UBI Blockchain Internet LTD, ("the Company"
or "the Registrant") pursuant to the Definitive Information Statement on Schedule 14c, which was sent to the shareholders
of the Registrant on May 1, 2017, the Registrant’s Board of Directors and majority shareholders approved the increase in
the number of the Company's authorized shares from 200,000,000 to 2,000,000,000. The Company filed a Certificate of Amendment to
its Certificate of Incorporation with the State of Delaware.
The authorized shares consists of 1,000,000,000
authorized shares of Class A Common Stock, $0.001 par value per share; 500,000,000 authorized shares of Class B Common Stock, $0.001
par value per share and 500,000,000 authorized shares of Class C Common Stock, $0.001 par value per share.
The holders of our Class A Common Stock are
entitled to one vote per share, the holders of our B Common Stock are entitled to ten votes per share, and holders of our Class
C Common Stock are not entitled to vote.
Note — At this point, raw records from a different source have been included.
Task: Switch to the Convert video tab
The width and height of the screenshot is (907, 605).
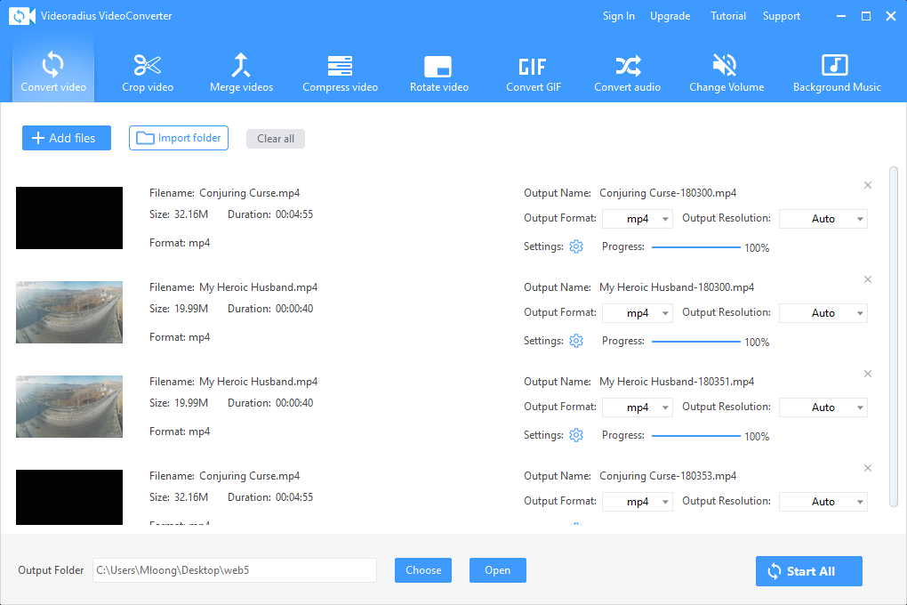Action: coord(52,71)
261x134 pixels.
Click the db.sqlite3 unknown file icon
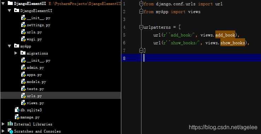(17, 110)
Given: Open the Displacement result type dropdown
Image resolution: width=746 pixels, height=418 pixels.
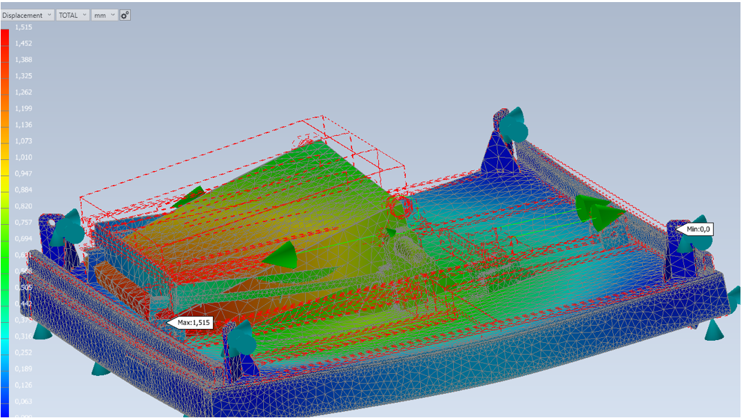Looking at the screenshot, I should pyautogui.click(x=28, y=15).
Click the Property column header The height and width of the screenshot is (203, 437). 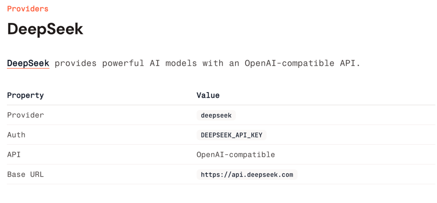25,95
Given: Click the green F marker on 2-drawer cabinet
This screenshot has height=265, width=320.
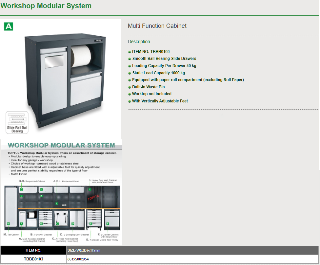Looking at the screenshot, I should click(x=108, y=224).
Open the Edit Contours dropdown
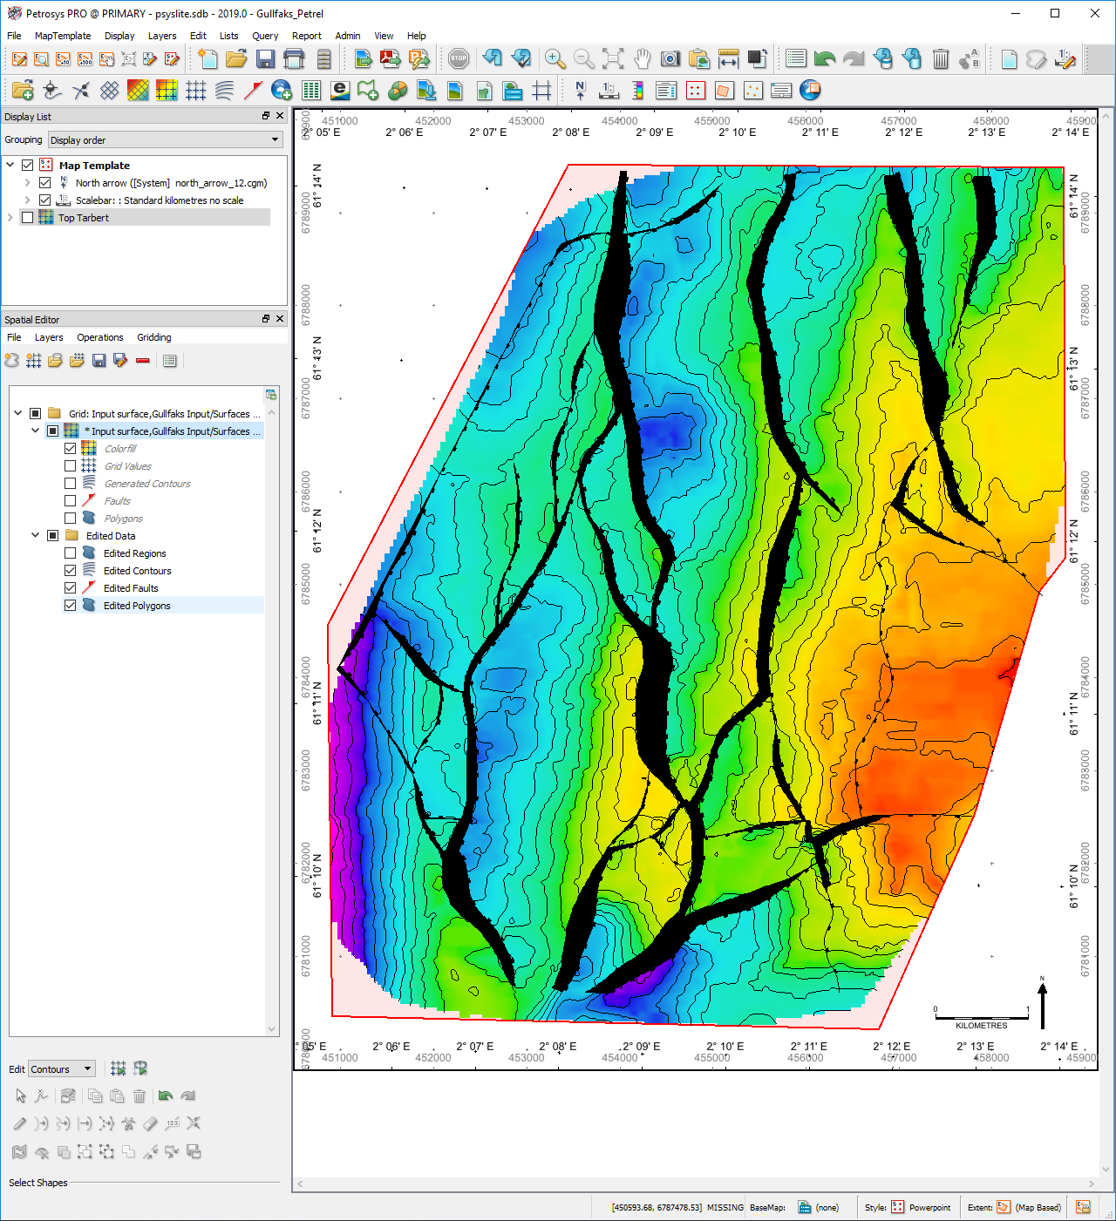The image size is (1116, 1221). coord(62,1069)
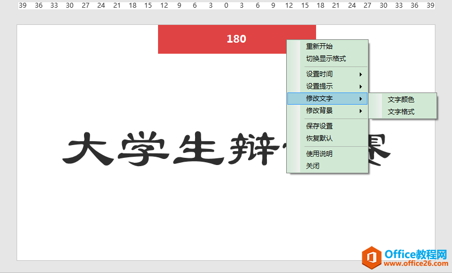Pick 文字颜色 in the submenu

point(401,100)
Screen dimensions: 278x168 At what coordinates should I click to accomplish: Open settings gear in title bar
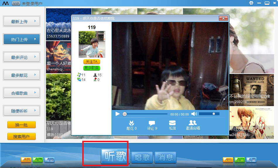251,3
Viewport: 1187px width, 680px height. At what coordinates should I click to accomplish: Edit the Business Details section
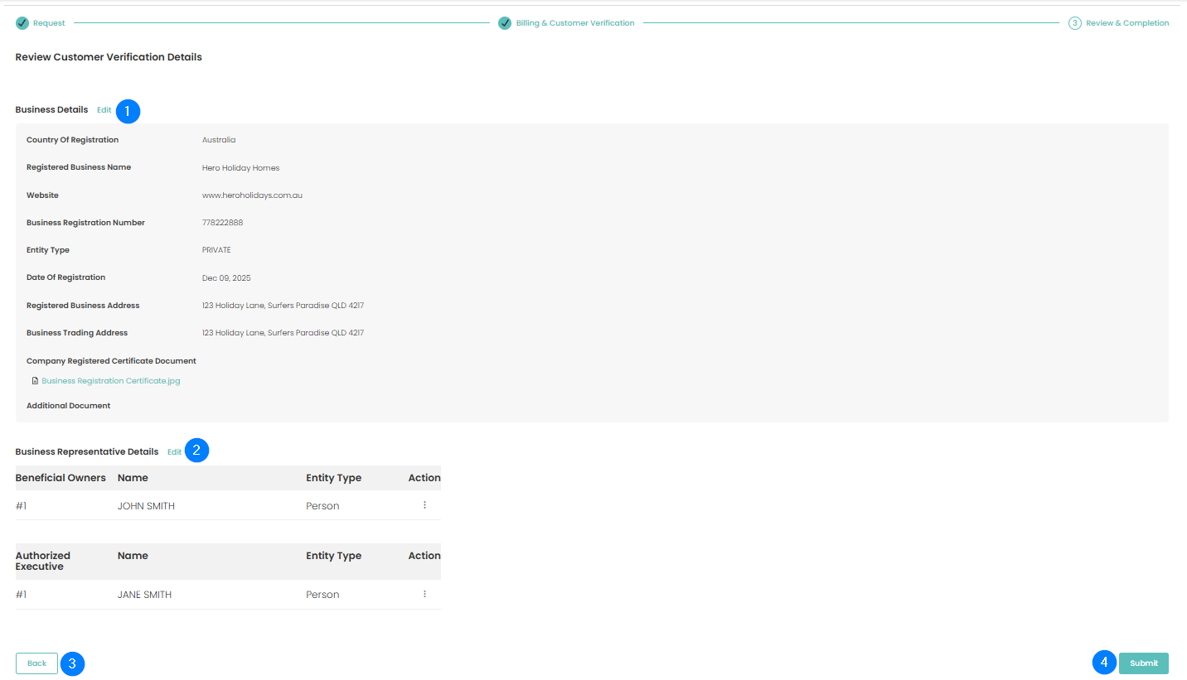(104, 110)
The Class A and Class B shareholders
vote together as a single
class on all matters submitted to a vote or for the consent of the stockholders of the Company
.
Each
share of Class B Common Stock shall be convertible into one (1) fully paid and nonassessable share of Class A Common Stock at the
option of the holder thereof at any time upon written notice to the Company.
The Company’s Certificate of Amendment is attached hereto
as Exhibit 3.6 and is incorporated herein by reference.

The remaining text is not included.